Long-term clients of mine, even those dating back to my decade at Dataquest in the 1990s, are familiar with the concept that spot prices behave differently during a shortage. When there is too much DRAM spot prices remain below contract prices, because OEMs who bought too much product clear their inventory at quarter end (and other times) by selling at a loss.
During a shortage the opposite is true: OEMS find that they can’t get as much DRAM as they wanted through their contract sources, so they shop for the balance on the spot market. Since there are more buyers than sellers, spot prices invariably raise higher than contract prices.
When the prices change from one state of affairs to the other then it is safe to assume that the market has changed from a shortage to an oversupply, or from an oversupply to a shortage.
Of course, there are periods of flux, where, for a day or two, or a week or two, spot prices indicate a change, but the real story is told when there is an extended change.
Lately we have noticed that DRAM average spot price per gigabyte has remained higher than contract prices. In fact, this has been the case for nearly one and a half months, longer than any time since the first half of 2013. This is illustrated in this post’s graphic.
This could be the beginning of the serious shortage that Objective Analysis has been forecasting for this period, however NAND flash, which should fall into synch with DRAM, is still seeing soft pricing.
Still, indications are that a shortage will indeed develop this year, and when it does Objective Analysis‘ clients will have taken measures to ensure that they will not be caught in short supply. We can only hope that those who are not currently engaged with us will have received similar advice from their market research providers.
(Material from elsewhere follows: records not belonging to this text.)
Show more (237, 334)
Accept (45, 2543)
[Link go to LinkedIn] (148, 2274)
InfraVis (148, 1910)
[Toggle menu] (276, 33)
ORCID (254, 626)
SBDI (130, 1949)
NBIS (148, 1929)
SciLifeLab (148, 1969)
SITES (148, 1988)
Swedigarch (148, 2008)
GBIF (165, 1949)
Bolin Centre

Conveniently DDR4 (for Servers) is coming just around the corner while
PC’s growth is negative for last few years
and margins for ARM memory is quite low.
Even with 64 bit processing typical RAM has not increased
especially when Apple has added RAM compression in their OS.
Good enough computing is here where most of the computing
is suppose to occur in the cloud where networked or grouped memory is needed.
RD, thanks for the comment.
I don’t know how many times over the past 20+ years I have heard that DRAM per PC had stopped growing – I recall when that number was going to stop at 2MB.
Let’s hope it doesn’t stop growing quite yet! That would have a pretty disastrous impact on the DRAM makers!